ATB believes this program may be the first crowd-lending program of its type in Canada. ATB reviews the firms seeking loans to ensure they have a viable business plan and coaches them on their online campaign pitch. The startup raises 10 per cent through friends and family. An additional 40 per cent of the 12- to 24-month term loan, capped at $100,000, comes from LendR community investors. The borrowing firm raises that portion with the online campaign, which the lenders bid on. Once the campaign is filled, ATB provides the final 50 per cent.
“You’d have an aggregate of investors. … It’s in the low thousands that any one investor would put forward,” says Ms. Clouston.
If the company is successful, the return on the loan is 15 per cent. “There’s no collateral against those investor loans. It’s an attractive rate of return, but your funds are at risk. The rate of return is designed to reflect that level of risk.”
Ms. Clouston says the program, which is new this year and has had a good handful of businesses go through the process, has already attracted more lenders than campaigns.
Yuri Navarro, chief executive officer of NACO in Toronto, echoes the thoughts of many advisors and participants in local investing that the best strategy is to have a range of investments. “We would never recommend that anyone put all their money into this,” he says.

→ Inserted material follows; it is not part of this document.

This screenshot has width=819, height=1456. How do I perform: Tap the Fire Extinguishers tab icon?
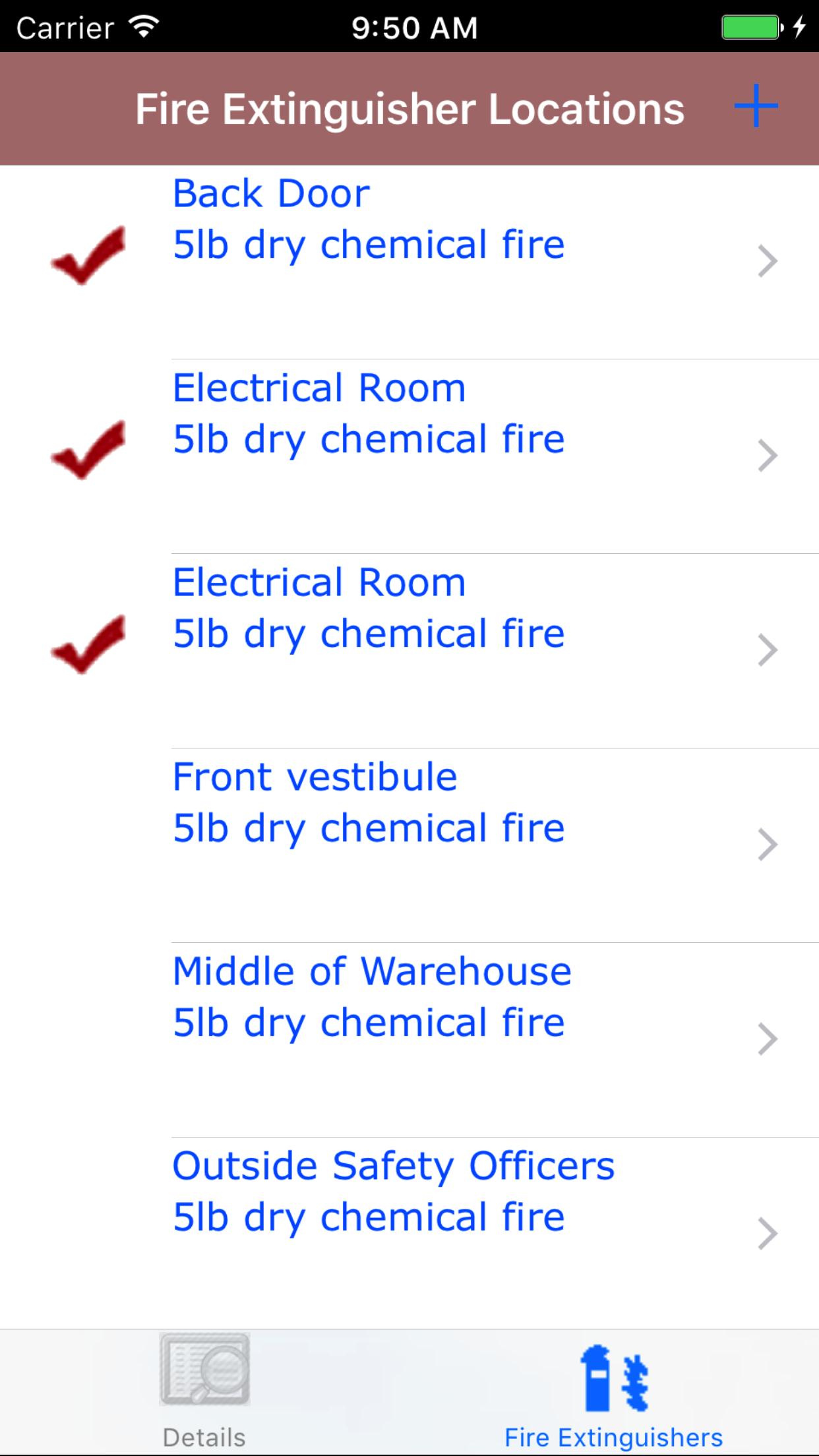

But investing locally is not about making the highest return. Rate of return ranks approximately third in reasons to be involved in angel investing in surveys of NACO members.
Angels want to “stay in the game” and continue to be involved in the sector they have made a living at and live vicariously through the success of the entrepreneur they are backing, says Mr. Navarro. They also want to give back to the community and help out the next generation of entrepreneurs, he adds.
He cites two golden rules of angel investing: “You don’t invest in something you don’t understand, and you don’t invest in a company that’s more than an hour’s drive away from you.” That said, angel networks allow investors to tap into the expertise of peers in the group, and the national organization can put networks in touch with other experts and businesses outside the area.
“Like anything else, angel investment is subject to portfolio issues,” says Mr. Navarro. “If you’re highly concentrated in one sector or in only uber-local companies, you’re exponentially increasing your risk profile.”